Un visionnaire : de manière étonnamment visionnaire, Jérôme Pichard est convaincu que la préservation du patrimoine maritime national peut être financée par un groupe bancaire– en lieu et place de l’Etat - et qu’un tel acte serait bénéfique à son image sur le plan national. Il rêve d’une opération symbolique qui engagerait l’ensemble des Caisses d’Épargne sur une grande cause nationale. Cette vision devient réalité avec le Belem et fait de l’homme un précurseur du mécénat. En posant la première pierre de la fondation Belem, il impulse un grand mécénat, très certainement l’un des plus importants mécénats en France, de par sa longévité (42 ans) et le cumul des sommes investies durant toutes ces années.

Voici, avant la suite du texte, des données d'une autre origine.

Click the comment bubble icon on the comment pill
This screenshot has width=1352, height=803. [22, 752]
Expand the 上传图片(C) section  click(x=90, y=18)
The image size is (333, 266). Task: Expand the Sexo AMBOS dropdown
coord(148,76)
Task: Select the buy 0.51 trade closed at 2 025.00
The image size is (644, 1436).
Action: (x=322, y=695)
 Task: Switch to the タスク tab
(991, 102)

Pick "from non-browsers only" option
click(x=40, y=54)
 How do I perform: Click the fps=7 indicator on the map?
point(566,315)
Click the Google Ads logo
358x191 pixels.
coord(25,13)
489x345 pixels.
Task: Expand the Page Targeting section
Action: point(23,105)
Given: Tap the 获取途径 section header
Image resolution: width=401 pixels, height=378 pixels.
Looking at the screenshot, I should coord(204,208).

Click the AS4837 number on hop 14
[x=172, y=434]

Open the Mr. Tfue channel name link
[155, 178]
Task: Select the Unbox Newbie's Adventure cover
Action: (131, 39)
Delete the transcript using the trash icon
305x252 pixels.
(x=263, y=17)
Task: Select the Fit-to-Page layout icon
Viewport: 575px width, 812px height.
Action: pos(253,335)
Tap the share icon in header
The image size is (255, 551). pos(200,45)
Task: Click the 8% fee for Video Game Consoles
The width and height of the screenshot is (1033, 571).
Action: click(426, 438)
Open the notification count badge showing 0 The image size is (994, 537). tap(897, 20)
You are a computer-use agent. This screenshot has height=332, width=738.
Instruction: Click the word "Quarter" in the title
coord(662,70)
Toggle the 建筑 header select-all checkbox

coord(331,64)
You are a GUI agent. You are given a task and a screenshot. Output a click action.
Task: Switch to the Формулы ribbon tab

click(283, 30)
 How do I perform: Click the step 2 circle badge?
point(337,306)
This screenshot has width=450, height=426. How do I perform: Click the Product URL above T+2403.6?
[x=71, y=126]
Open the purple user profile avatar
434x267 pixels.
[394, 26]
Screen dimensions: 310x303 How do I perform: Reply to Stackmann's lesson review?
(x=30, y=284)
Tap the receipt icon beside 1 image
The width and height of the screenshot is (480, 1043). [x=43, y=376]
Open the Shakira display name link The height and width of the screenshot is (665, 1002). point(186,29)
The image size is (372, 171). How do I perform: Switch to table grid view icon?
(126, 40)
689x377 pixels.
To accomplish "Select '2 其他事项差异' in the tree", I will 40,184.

Un engagement indéfectible : Jérôme Pichard n’a jamais cessé de se préoccuper du devenir du Belem. Ses trois enfants ont dû très vite s’accommoder de ce 4ème frère qu’il surveillait de son balcon du boulevard Delessert, lorsque le navire était amarré à Paris au début des années 80. En juin 2016, il embarque, entouré de son fils et petit-fils : il effectue alors sa dernière navigation de Bayonne à Bordeaux, insistant pour être traité comme un simple navigant. Lors de la conférence sur l’histoire du Belem, le capitaine, lui cède la parole : à 88 ans, il raconte, au pied levé, la genèse de la fondation Belem. Les stagiaires, assis dans le grand roof, sont fascinés, suspendus à ses paroles. Ils en oublient d’aller déjeuner.
Un homme fier : début 2020, à l’âge de 90 ans, il rappelle la fondation, soucieux de transmettre ses souvenirs, raconter la grande aventure de sa vie et consigner l’histoire. Sa plus grande fierté n’est pas d’avoir sauvé le trois-mâts ; c’est de s’être endormi, apaisé à l’idée que la fondation lui survive, dans la lignée de sa mission d’origine : continuer à faire naviguer le trois-mâts et émerveiller petits et grands.